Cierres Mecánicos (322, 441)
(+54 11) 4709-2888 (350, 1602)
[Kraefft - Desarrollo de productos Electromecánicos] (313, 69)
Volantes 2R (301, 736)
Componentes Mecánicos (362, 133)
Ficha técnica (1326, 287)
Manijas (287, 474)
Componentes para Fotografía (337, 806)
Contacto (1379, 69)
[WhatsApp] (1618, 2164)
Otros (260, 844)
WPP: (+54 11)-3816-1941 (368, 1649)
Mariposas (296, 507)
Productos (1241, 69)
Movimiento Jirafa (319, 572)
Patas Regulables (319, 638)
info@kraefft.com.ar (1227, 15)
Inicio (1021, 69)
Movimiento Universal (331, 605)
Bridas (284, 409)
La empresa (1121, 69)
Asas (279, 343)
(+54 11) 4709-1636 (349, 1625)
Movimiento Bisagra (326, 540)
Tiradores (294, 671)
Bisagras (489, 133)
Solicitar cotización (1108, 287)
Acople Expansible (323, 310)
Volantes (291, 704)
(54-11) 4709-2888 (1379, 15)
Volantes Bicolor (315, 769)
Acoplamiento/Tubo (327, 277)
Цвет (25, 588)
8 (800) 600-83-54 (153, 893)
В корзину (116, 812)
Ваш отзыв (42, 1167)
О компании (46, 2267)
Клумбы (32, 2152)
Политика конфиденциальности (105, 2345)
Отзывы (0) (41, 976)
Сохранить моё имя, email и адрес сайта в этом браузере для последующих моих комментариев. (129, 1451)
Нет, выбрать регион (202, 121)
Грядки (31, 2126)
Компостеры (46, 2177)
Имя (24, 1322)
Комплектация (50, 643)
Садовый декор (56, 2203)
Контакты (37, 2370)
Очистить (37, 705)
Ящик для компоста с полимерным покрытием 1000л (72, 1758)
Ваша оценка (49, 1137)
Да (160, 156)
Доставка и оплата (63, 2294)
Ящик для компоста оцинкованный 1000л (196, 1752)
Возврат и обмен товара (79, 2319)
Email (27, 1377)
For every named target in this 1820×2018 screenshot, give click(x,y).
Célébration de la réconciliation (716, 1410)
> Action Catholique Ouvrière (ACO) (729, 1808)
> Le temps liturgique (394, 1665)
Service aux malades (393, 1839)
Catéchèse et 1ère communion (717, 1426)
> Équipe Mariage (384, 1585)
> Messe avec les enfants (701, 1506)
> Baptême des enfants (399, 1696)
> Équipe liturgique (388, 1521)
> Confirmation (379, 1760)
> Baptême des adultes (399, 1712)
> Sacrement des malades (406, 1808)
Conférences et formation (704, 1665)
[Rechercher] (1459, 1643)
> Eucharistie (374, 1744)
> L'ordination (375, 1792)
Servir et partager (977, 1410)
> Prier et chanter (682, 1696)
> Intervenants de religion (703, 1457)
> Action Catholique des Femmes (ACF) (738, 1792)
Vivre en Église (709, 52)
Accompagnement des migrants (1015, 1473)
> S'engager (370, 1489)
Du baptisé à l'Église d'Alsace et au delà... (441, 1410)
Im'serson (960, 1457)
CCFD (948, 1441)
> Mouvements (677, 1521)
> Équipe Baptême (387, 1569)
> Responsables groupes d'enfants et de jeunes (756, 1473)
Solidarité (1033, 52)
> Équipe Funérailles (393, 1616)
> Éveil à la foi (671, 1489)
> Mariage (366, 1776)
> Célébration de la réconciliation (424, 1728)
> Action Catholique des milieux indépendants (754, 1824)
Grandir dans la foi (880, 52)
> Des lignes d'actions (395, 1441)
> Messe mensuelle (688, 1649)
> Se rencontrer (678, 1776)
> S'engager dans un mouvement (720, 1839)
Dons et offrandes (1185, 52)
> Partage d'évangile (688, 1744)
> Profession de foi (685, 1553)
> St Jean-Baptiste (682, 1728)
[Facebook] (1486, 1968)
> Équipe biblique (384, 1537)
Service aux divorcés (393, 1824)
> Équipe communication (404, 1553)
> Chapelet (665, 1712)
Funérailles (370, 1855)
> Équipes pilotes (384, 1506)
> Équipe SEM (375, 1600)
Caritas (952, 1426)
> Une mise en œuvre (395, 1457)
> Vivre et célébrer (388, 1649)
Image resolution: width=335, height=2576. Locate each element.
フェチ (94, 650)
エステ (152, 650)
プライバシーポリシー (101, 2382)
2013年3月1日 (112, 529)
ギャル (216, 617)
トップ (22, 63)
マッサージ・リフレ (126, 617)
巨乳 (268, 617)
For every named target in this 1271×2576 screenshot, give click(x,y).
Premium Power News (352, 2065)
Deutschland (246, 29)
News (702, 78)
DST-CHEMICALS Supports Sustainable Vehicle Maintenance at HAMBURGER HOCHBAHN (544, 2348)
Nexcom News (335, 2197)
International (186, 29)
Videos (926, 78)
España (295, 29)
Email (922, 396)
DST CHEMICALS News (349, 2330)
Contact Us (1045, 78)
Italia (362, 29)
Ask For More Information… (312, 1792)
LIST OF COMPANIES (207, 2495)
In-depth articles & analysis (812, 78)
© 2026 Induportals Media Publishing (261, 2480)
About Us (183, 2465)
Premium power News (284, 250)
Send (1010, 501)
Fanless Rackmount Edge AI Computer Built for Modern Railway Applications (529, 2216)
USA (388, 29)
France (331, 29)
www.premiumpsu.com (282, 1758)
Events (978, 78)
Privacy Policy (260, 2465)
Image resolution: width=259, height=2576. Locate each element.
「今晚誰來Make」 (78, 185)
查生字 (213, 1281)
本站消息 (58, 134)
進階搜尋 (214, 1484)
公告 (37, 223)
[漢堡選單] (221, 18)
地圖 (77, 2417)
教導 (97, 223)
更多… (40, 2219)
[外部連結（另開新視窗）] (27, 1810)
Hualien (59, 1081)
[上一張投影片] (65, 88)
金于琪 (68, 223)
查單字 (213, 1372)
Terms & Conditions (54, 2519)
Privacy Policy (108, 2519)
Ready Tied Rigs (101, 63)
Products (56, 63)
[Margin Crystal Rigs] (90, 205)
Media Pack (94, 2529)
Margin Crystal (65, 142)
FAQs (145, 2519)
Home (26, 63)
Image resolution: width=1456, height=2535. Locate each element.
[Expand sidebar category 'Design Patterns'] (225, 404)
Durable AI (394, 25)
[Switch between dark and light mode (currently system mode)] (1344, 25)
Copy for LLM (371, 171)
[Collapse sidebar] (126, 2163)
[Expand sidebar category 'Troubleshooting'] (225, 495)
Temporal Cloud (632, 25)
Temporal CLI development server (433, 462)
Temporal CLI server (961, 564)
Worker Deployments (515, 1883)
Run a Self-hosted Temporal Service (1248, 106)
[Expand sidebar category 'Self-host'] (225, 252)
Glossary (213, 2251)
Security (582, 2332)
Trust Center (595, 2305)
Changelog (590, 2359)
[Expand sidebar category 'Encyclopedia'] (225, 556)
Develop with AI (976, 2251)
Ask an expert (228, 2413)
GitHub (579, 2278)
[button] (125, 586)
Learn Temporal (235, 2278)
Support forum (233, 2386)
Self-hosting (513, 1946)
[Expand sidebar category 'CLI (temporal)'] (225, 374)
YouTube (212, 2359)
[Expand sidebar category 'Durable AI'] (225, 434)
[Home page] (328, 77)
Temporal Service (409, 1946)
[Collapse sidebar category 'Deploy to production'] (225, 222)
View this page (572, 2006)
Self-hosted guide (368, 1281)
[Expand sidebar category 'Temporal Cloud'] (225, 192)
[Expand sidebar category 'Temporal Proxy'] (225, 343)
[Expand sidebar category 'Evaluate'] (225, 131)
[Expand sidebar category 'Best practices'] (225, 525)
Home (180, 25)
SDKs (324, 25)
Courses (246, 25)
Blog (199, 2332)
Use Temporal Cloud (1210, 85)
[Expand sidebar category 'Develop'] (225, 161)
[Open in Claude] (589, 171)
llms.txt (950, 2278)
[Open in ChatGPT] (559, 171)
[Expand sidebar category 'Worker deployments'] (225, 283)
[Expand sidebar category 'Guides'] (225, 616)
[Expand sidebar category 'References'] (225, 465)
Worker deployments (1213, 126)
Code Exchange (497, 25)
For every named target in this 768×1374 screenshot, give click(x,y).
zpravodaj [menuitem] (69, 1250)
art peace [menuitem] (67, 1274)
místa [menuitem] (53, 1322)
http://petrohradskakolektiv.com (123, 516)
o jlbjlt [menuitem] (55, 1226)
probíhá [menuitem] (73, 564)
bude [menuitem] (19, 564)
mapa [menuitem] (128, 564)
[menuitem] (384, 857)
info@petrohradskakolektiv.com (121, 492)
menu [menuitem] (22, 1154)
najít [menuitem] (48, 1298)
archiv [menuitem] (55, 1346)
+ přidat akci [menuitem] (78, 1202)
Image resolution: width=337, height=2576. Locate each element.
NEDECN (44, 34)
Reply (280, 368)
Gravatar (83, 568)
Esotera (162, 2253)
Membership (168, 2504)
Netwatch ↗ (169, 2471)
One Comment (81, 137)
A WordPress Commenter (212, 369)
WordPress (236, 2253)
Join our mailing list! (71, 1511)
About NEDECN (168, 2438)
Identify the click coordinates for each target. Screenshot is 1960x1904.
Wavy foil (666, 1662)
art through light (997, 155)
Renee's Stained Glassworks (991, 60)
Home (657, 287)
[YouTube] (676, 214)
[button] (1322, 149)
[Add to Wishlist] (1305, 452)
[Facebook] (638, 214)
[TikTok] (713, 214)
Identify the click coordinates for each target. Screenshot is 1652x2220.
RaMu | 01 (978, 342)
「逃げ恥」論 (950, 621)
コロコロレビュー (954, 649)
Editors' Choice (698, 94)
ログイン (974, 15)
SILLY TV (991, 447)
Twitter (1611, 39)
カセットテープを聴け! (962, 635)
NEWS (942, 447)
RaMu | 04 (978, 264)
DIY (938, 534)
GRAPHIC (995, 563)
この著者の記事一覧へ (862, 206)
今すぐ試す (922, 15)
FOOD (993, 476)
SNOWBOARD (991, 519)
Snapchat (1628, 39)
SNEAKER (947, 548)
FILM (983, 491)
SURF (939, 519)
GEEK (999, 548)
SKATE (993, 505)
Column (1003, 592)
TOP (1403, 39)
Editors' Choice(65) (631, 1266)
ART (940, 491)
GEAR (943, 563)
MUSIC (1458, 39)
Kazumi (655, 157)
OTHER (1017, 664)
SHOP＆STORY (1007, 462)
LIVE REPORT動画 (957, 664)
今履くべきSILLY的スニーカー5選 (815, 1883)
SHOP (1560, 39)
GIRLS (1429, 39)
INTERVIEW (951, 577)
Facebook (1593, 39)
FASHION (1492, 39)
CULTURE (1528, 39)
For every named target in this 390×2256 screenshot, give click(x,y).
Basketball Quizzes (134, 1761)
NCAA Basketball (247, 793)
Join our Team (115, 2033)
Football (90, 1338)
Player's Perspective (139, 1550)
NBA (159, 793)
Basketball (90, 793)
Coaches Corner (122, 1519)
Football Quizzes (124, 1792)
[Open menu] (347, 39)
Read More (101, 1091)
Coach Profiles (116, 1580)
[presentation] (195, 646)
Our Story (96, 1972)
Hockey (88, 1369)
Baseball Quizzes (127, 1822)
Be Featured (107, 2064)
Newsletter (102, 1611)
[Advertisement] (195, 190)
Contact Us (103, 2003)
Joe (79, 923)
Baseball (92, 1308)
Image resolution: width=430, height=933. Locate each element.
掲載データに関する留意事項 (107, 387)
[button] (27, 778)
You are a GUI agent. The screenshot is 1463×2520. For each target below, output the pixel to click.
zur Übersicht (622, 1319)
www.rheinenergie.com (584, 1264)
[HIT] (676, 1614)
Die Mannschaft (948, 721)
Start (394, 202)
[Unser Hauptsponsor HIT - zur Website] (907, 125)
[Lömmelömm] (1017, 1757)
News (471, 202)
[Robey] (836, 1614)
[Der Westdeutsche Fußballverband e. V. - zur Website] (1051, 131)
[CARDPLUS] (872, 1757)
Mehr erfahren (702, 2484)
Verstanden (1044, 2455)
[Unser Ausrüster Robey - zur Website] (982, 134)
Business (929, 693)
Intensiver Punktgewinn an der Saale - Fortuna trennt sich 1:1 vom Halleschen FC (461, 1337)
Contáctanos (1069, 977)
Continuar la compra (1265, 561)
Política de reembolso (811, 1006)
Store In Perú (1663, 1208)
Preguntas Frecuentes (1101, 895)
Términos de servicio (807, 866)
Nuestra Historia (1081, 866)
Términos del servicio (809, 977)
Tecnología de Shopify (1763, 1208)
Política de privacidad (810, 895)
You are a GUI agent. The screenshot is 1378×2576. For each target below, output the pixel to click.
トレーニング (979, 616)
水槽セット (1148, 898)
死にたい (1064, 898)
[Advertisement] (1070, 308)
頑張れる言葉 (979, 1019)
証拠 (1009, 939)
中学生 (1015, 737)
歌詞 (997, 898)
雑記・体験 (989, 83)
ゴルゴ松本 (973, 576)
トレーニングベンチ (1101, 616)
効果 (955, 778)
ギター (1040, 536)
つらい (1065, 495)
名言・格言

————————

▶ _WHAT YOU HAVE TO DO_: The entries above hold the needed span. Transcribe exactly the lines from the one with "Store In Perú (1663, 1208)" to the one with "[Advertisement] (1070, 308)", both included.

▶ _WRITTEN RESPONSE_:
Store In Perú (1663, 1208)
Preguntas Frecuentes (1101, 895)
Términos de servicio (807, 866)
Nuestra Historia (1081, 866)
Términos del servicio (809, 977)
Tecnología de Shopify (1763, 1208)
Política de privacidad (810, 895)
You are a GUI agent. The screenshot is 1378×2576. For each target below, output the pixel to click.
トレーニング (979, 616)
水槽セット (1148, 898)
死にたい (1064, 898)
[Advertisement] (1070, 308)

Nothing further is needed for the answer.